- **What you will do**
Among the entries below, one line contains "Task: Refresh the Server Explorer panel" and another contains "The image size is (1920, 1080).". Transcribe those two lines and every line between them, exactly.

- **Extracted information**
------------------------------
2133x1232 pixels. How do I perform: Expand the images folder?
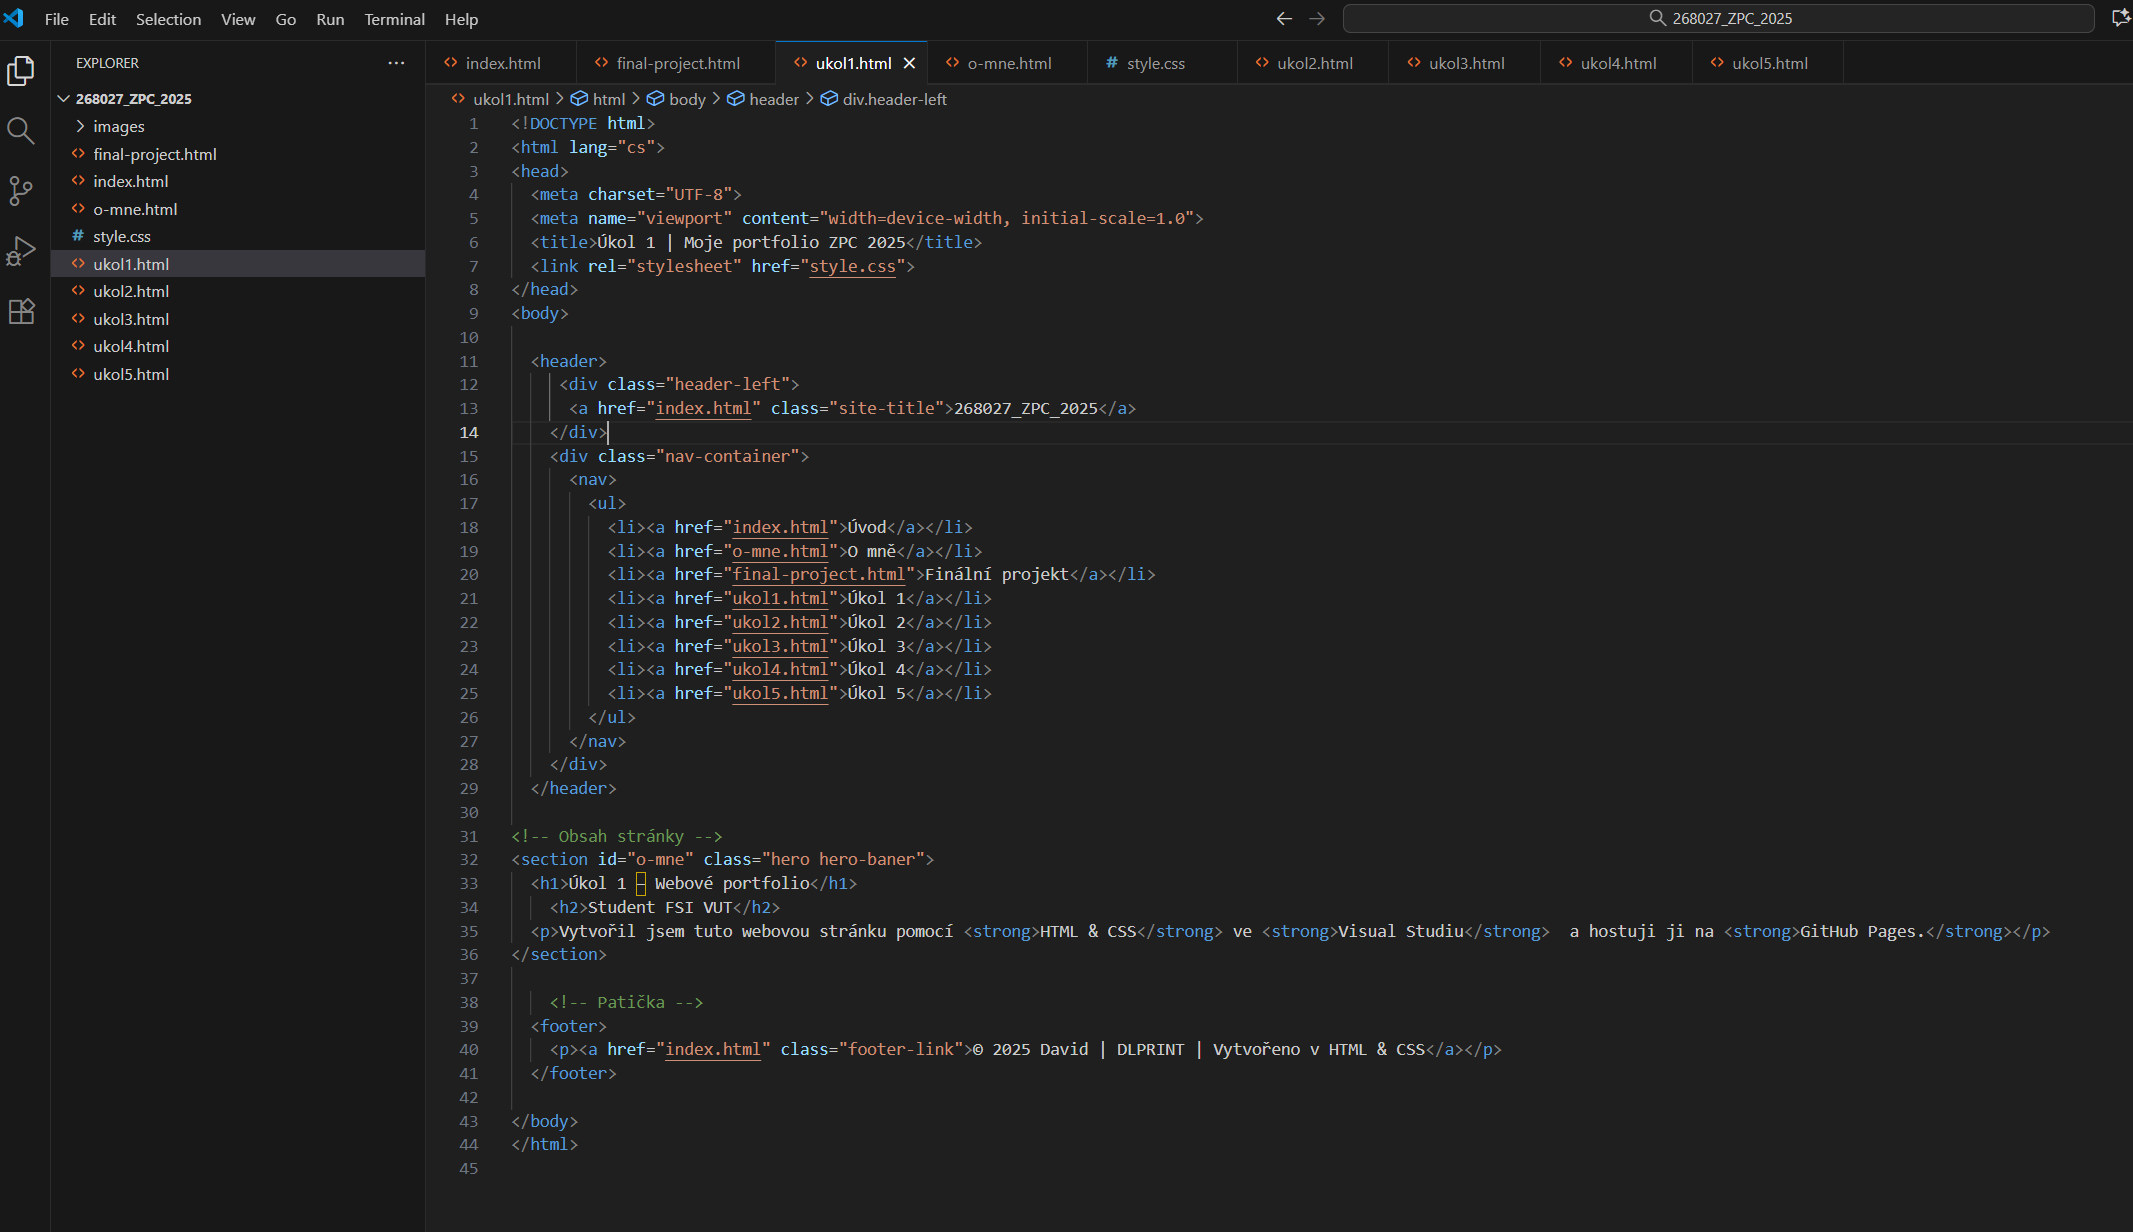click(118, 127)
------------------------------
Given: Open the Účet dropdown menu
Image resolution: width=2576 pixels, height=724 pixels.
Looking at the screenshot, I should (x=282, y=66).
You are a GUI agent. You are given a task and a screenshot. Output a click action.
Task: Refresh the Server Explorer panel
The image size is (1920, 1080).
------------------------------
- **Answer for this exercise**
Task: Refresh the Server Explorer panel
The image size is (1920, 1080).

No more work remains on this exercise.